• [List of tasks]:
A) Please list every person named in the passage on Puerto Rico statehood, with the title the passage gives each one.
B) Copy word for word the part of the passage on Puerto Rico statehood starting with "Fourth, American citizens" and going on through "grow its population.".

• [Exercise passage]:
:::

As I said before, Puerto Rico now has “an economy shedding population, jobs and growth”.
If and when Puerto Rico were admitted into the Union, we would acquire valuable instruments that in and of itself do not guarantee economic growth but that put to good use by our state government would allow us to correct the ship of state and generate significant economic growth.
First, we would acquire the perception of being a part of the United States that 115 years of living under the American flag, somewhat “foreign in a domestic sense”, has eluded us. Not only will that change in perception virtually eliminate the questions that you ad students are subjected to by your peers regarding what exactly is Puerto Rico, but it will help attract more investment to the islands by investors wary of plunking down their dollars in foreign venues.
Second, the macroeconomic effect of an increased flow of federal resources in Puerto Rico would generate many new, well paying jobs on the island.
Third, foreign direct investment, FDI, would increase in a Puerto Rico that is one of the smallest FDI recipients in the world’s largest FDI recipient in the world.
Fourth, American citizens would be able to find in Puerto Rico the hard-earned federally-provided benefits that today they can only find in the states, thus eliminating the current inducement to move to the mainland. For the first time in decades, Puerto Rico would have a fighting chance to preserve and grow its population.
Fifth, the exercise of the right to vote for our national leaders and to elect voting representation to our national legislature will accrue to Puerto Rico’s benefit. I’ll give you two examples related to the 1980 Democratic presidential primary in Puerto Rico. After lobbying by 5 governors over a quarter century, Puerto Rico had failed to get its maritime jurisdiction extended from 3 miles to 10.35 miles offshore. Governor Romero, in exchange for endorsing President Carter’s reelection in the face of Senator Ted Kennedy’s Popular Democratic Party-backed challenge, got it in two weeks. After Romero eked a narrow victory for Carter in the primary, he was then rewarded with the inclusion of one public housing project in a new federal public housing rehab program, and that’s how Puerto Rico largest, Llorens Torres project was redone, thanks not to the presidential vote, but to the intelligent exercise of a primary vote.
I could go on all night about how statehood, now more than ever, is the only political status alternative that can pull Puerto Rico out of impending economic depression, out of its current economic status characterized by the shedding of population, jobs and growth, but I’d rather leave time for Q & A’s.
In closing, students like you are uniquely poised to become part of the solution, rather than part of the problem to straighten Puerto Rico course, to raise a sinking ship and to help Puerto Rico achieve its full potential.
Study to the limits of your intellectual capacities, enjoy all that this city has to offer, but remember that Puerto Rico invested a lot to get you here and desperately needs you back to apply everything you’re learning to make Puerto Rico a better place to live, to work, to love and to succeed.

:::

Records taken from a dataset:
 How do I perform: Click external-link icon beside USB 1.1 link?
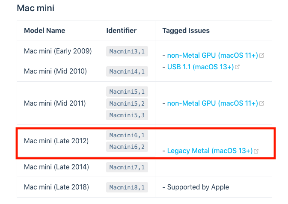pos(238,67)
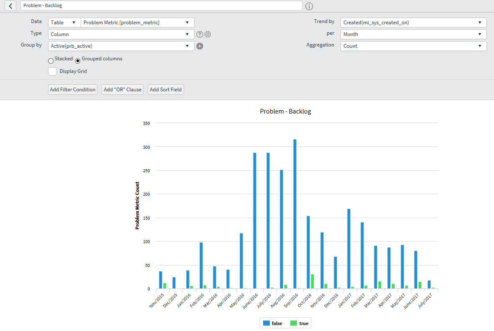Open the Data source Table dropdown

64,23
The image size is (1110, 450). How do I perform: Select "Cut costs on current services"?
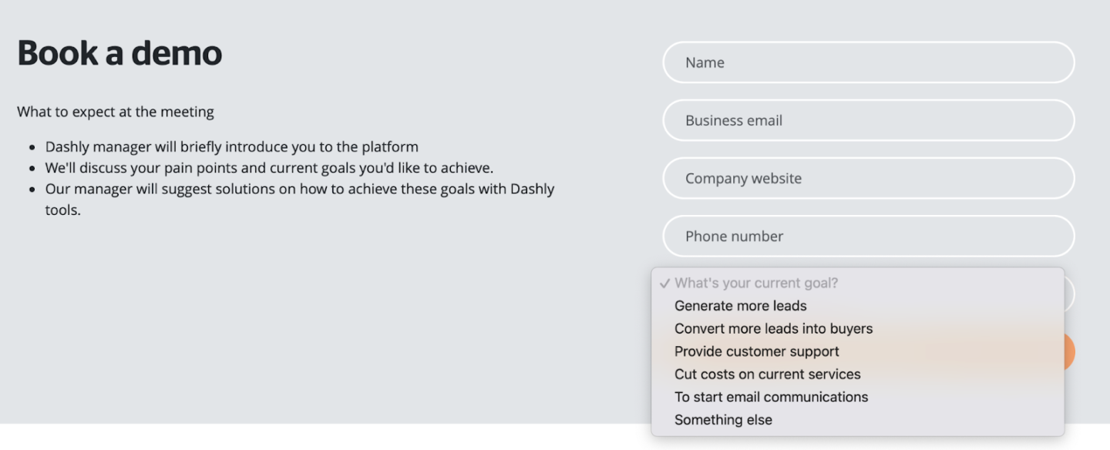point(767,374)
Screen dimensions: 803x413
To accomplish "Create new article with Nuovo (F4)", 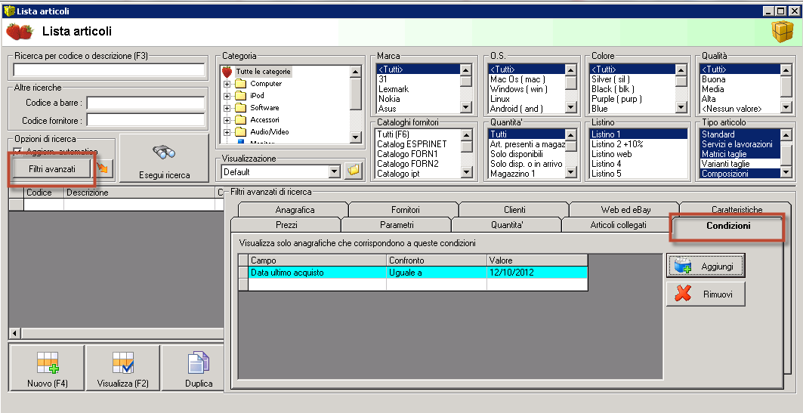I will tap(47, 368).
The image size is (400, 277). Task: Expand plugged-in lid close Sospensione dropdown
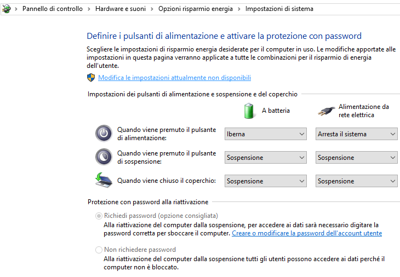pos(357,181)
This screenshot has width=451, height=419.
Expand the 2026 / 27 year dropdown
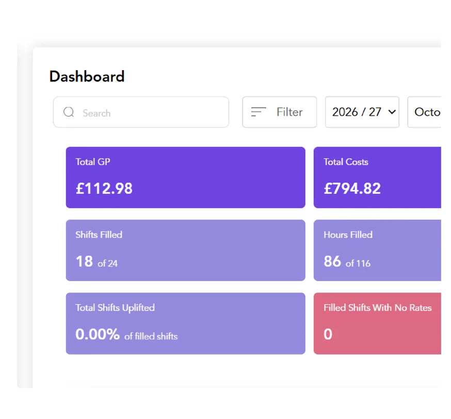coord(362,112)
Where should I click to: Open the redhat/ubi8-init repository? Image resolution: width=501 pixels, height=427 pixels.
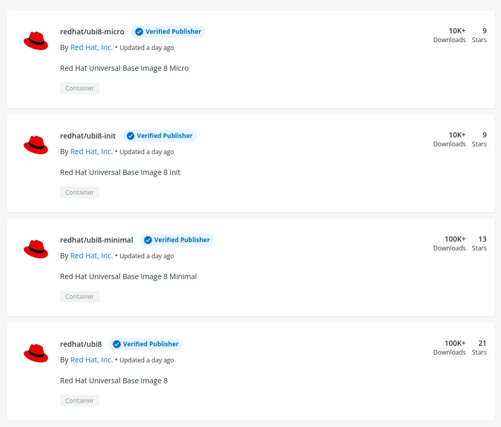tap(87, 136)
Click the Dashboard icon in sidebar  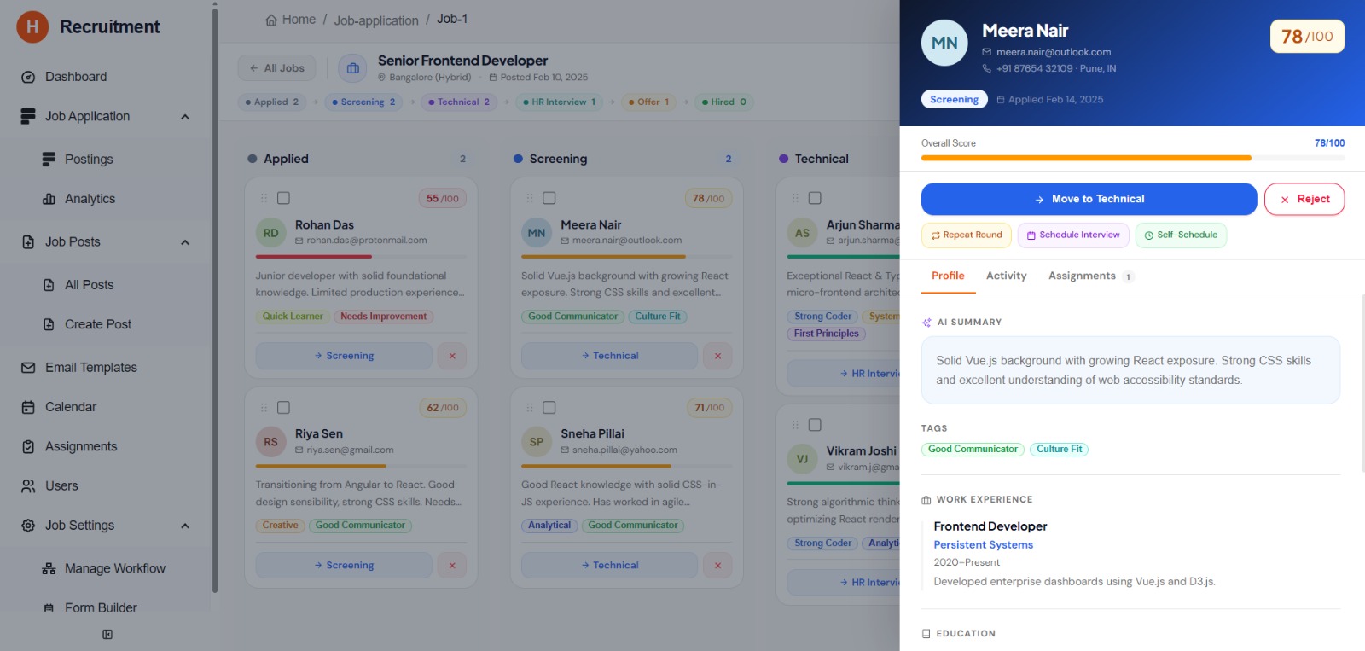[x=28, y=77]
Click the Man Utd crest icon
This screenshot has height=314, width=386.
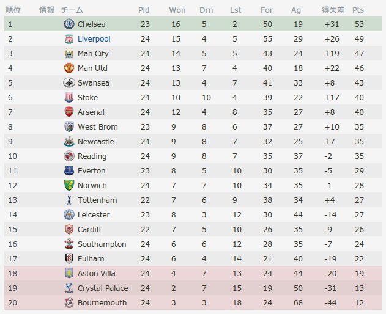pos(69,68)
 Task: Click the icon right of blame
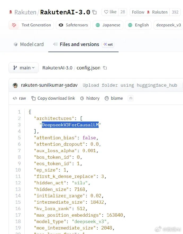(x=130, y=98)
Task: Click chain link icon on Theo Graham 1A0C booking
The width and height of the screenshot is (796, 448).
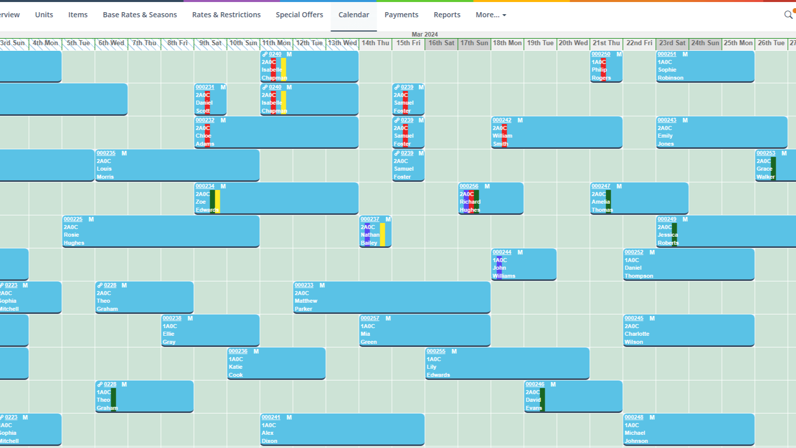Action: (x=100, y=385)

:::

• [Results in order]:
A)
President Carter
Senator Ted Kennedy
Governor Romero

B)
Fourth, American citizens would be able to find in Puerto Rico the hard-earned federally-provided benefits that today they can only find in the states, thus eliminating the current inducement to move to the mainland. For the first time in decades, Puerto Rico would have a fighting chance to preserve and grow its population.